Rob Frankil of Sellersville, Pennsylvania, followed his father into the family business after college. “My entire life,” he said, “I’ve been involved with managing and owning independent pharmacies.” He now owns two stores, a traditional community pharmacy and another that caters to long-term care facilities.
Like any retail outlet, Frankil purchases inventory from a wholesale distributor and sells it to customers at a small markup. But unlike butchers or hardware store owners, pharmacists have no idea how much money they’ll make on a sale until the moment they sell it. That’s because the customer’s co-pay doesn’t cover the cost of the drug. Instead, a byzantine reimbursement process determines Frankil’s fee.

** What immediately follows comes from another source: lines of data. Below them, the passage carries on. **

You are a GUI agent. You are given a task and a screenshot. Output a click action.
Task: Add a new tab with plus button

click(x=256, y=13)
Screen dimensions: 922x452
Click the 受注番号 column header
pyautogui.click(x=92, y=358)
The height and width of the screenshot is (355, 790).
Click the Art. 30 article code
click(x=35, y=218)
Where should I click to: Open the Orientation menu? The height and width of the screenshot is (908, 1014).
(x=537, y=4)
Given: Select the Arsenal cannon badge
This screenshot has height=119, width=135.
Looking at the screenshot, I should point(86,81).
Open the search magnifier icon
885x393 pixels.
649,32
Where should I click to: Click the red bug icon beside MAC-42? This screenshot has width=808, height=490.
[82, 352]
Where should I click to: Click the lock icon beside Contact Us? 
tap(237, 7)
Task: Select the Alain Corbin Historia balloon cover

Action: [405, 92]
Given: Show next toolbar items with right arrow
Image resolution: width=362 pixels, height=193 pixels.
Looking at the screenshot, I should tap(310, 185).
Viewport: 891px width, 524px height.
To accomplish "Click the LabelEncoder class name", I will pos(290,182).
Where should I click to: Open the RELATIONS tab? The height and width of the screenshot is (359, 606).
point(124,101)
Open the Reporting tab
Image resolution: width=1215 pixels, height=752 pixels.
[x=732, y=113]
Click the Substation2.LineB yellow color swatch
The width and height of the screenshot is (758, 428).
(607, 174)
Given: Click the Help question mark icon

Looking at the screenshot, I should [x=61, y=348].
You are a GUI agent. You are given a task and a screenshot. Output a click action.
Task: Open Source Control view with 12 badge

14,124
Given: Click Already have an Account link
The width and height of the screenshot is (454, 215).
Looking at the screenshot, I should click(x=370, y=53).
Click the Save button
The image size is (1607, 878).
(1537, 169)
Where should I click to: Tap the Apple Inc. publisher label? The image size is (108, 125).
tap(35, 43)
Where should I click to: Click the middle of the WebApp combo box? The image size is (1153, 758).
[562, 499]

“I get a prescription, type in the data, click send, and I’m told I’m getting a dollar or two,” Frankil says. The system resembles the pull of a slot machine: Sometimes you win and sometimes you lose. “Pharmacies sell prescriptions at significant losses,” he adds. “So what do I do? Fill the prescription and lose money, or don’t fill it and lose customers? These decisions happen every single day.”
Frankil’s troubles cannot be traced back to insurers or drug companies, the usual suspects that most people deem responsible for raising costs in the health-care system. He blames a collection of powerful corporations known as pharmacy benefit managers, or PBMs. If you have drug coverage as part of your health plan, you are likely to carry a card with the name of a PBM on it. These middlemen manage prescription drug benefits for health plans, contracting with drug manufacturers and pharmacies in a multi-sided market. Over the past 30 years, PBMs have evolved from paper-pushers to significant controllers of the drug pricing system, a black box understood by almost no one. Lack of transparency, unjustifiable fees, and massive market consolidations have made PBMs among the most profitable corporations you’ve never heard about.